How we cite our quotes: (Part.Chapter.Paragraph)
Quote #1
"Ay, Dios mío, spare me." Mamá sighs, but playfulness has come back into her voice. "Just what we need, skirts in the law!"
"It is just what this country needs." Minerva's voice has the steely sureness it gets whenever she talks politics. She has begun talking politics a lot. [. . .] "It's about time we women had a voice in running our country." (1.1.65-65)
Mamá uses synecdoche to refer to women, with a piece of clothing (skirts) filling in for the whole person. Reducing women to a frilly garment just emphasizes how much she disagrees that women should do something crazy like use their brains and study.
Quote #2
It started with Patria wanting to be a nun. Mamá was all for having religion in the family, but Papá did not approve in the least. More than once, he said that Patria as a nun would be a waste of a pretty girl. He only said that once in front of Mamá, but he repeated it often enough to me. (1.2.6)

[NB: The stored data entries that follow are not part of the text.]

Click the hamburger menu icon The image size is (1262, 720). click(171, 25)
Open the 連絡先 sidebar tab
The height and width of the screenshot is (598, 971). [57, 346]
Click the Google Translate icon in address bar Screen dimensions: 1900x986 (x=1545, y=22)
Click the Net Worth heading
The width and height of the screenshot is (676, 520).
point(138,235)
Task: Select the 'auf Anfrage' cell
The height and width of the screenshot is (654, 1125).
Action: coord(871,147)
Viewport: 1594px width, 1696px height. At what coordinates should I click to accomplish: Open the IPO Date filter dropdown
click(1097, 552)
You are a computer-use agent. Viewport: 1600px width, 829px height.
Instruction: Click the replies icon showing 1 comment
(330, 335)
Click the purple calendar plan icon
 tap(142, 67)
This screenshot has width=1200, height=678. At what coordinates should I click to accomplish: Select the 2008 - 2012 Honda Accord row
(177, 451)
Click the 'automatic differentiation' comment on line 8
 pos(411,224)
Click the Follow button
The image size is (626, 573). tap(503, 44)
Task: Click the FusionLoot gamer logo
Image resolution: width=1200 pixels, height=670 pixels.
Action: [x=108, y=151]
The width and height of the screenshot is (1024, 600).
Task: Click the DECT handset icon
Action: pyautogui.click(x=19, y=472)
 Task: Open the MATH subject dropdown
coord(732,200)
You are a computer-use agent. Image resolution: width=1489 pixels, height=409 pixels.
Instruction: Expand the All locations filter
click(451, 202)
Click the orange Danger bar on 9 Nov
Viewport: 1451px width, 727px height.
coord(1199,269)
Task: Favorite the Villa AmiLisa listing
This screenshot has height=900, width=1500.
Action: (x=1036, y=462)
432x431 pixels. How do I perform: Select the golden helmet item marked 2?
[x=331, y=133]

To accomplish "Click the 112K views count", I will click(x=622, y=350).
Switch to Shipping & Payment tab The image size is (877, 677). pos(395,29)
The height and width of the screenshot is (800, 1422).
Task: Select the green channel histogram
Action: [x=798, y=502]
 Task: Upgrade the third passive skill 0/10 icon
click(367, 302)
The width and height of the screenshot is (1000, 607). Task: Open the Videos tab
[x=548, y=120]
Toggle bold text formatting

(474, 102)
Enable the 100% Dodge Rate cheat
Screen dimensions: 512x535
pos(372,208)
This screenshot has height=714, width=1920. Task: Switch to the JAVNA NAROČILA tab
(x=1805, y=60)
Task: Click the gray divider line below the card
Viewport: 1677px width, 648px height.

Papá's reaction to Patria's desire reveals a lot about what he thinks a woman should be doing (and it's not serving the Lord). If becoming a nun is a "waste of a pretty girl," that means there must be a proper use of a pretty girl, and it is probably to do with sex and reproduction… since nuns aren't supposed to get married or have children.
Quote #3
So, when it came time for Patria to go down to Inmaculada Concepción, I asked Papá if I could go along. That way I could chaperone my older sister, who was already a grown-up señorita. (And she had told me all about how girls become señoritas, too.) (1.2.8)
The name of the girls' school is Inmaculada Concepción (Immaculate Conception), which is probably a tongue-in-cheek joke on the part of the author. They're obsessed with growing up, getting their periods, and eventually doin' it—these girls are definitely earthly beings.